Nelson Mandela – a true world statesman imbued with the wisdom of suffering – profoundly realised the above. When ‘instructed’ by western interests to spurn the company of people such as Muammar Gaddafi and Fidel Castro after 1990, he replied that he would not abandon his friends, those who had helped the anti-apartheid struggle in its greatest hours of need.

In some quarters, pragmatism is called realpolitik, traditionally defined as ‘a system of politics based on practical, rather than moral considerations’. However, in the case of Madiba, realpolitik became practical politics based on moral principles, whilst fully understanding the existing realities.

BRICS, a body consisting of Brazil, Russia, India, China and South Africa – and representing the rump of the developing world – is such a case in point. Each country’s politics may raise questions, depending on one’s view, but the over-arching principles of BRICS are far greater in import than localised issues.

The stated goals of BRICS – the promotion of technological information, the primacy of education, economic co-operation, the closing of the gap between developing and developed nations, climate change and the establishment of a development bank – are all vital issues for over one-third of the world’s poorest populations.

To understand BRICS, we have to contextualise its founding rationale. It was born on the fringes of the G8 Outreach Summit in 2006, where disappointment was expressed at its failure to rectify its economic model for managing the global economy, especially in the light of its lack of success in significantly closing the poverty gap.

A child of the 1970s during the neo-conservative Reagan and Thatcher years – especially after US President Nixon had de-linked the dollar from its gold standard – it was felt that the G8 had failed to satisfactorily address pressing global economic issues. The summits had begun to attract thousands of anti-globalisation protestors, who felt the system had failed them.

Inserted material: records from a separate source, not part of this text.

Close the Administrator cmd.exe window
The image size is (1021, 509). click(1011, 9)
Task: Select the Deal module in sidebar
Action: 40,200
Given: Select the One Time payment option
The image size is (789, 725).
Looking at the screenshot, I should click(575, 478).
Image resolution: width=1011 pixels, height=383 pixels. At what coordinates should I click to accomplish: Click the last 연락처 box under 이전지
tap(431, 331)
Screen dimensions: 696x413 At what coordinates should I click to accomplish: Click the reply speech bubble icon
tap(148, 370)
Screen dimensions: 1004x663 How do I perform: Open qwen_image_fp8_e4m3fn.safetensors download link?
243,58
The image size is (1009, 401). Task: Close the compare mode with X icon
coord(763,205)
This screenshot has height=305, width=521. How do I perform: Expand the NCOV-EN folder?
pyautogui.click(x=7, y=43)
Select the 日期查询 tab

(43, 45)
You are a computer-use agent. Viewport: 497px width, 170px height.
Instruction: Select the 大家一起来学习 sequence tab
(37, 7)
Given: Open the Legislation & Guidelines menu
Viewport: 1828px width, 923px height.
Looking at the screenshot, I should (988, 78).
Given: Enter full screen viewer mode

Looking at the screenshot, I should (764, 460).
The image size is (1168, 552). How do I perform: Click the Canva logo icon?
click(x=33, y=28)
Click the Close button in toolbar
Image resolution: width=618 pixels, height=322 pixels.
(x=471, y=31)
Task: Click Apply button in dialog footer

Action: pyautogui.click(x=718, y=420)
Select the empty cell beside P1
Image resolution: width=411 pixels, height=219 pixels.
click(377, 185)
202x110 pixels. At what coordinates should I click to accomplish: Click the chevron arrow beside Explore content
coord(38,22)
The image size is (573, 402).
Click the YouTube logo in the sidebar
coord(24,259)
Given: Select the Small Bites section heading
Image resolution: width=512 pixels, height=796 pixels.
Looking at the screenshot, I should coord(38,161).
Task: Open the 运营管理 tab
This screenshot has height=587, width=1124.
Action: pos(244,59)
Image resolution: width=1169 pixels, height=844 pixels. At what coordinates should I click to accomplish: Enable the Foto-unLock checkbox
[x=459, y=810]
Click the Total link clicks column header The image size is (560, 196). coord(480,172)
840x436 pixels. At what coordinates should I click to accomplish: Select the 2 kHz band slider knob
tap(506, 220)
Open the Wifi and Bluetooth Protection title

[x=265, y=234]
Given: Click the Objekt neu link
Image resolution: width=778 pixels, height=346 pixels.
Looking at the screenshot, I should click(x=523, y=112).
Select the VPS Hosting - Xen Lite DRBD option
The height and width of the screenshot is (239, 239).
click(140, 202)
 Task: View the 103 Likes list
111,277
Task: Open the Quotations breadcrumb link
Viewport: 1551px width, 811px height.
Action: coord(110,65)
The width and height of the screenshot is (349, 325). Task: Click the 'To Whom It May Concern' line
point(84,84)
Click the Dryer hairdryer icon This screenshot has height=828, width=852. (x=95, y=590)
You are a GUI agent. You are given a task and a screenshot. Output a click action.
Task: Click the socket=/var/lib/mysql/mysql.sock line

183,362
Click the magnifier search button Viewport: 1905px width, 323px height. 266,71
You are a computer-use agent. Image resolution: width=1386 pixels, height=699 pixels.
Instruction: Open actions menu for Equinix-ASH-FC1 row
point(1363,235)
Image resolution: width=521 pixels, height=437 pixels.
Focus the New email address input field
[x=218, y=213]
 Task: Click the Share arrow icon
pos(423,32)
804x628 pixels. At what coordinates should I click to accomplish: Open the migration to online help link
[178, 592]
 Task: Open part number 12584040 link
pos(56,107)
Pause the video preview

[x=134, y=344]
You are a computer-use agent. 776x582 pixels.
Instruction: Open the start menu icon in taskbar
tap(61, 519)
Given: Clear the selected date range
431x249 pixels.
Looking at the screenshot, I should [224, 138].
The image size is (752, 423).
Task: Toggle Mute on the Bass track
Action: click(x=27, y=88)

The first BRIC summit was held in Russia in June 2009, with South Africa invited to make up a vital African component in 2011. South Africa would host the fifth BRICS summit in Durban in 2013. Interestingly, South Africa was invited to BRIC – not because we would complete the most convenient acronym  ‘BRICS’ as The Economist once chauvinistically suggested – but because at that time South Africa had the continent’s biggest economy.

The term ‘BRIC’ was originally coined by Goldman Sachs in 2001 after a study on the global economy concluded that China and India would eclipse the Euro zone and the US in terms of economic power by 2050. Today BRICS represents 20 per cent of the world’s GDP in a growth area serving 40 per cent of the world’s population.

Themed as ‘BRICS in Africa: Collaboration for Inclusive Growth and Shared Prosperity in the 4th Industrial Revolution’, BRICS members meeting in South Africa will be reflecting on issues such as the global order, inclusiveness, trade and the New Development Bank, a BRICS initiative to break the fetters of the IMF and the World Bank, particularly resented in the developing world for their crippling interest rates and unsympathetic pre-loan conditions.

The 11th BRICS summit will also be a golden opportunity for President Cyril Ramaphosa to map out the country’s vision, especially after the moribund and unproductive Zuma years, and to draw Africa closer to BRICS and long-term infrastructural development for our marginalised communities.

To say that this will be a critical summit is something of an understatement. For lurking in the political background is the phenomenon of Trumpism and Euro-zone right wing-ism – the lawless triumphalism of corporate business marginalising the poor; this seen in a cavalier disregard for global warming and gross militaristic misconstructions of the Middle East, North Africa and Central Asia.

Like any multi-state body, BRICS may certainly not be without its own inner tensions, but its overall long-term vision in galvanising the developing forces of the world cannot ever be underestimated.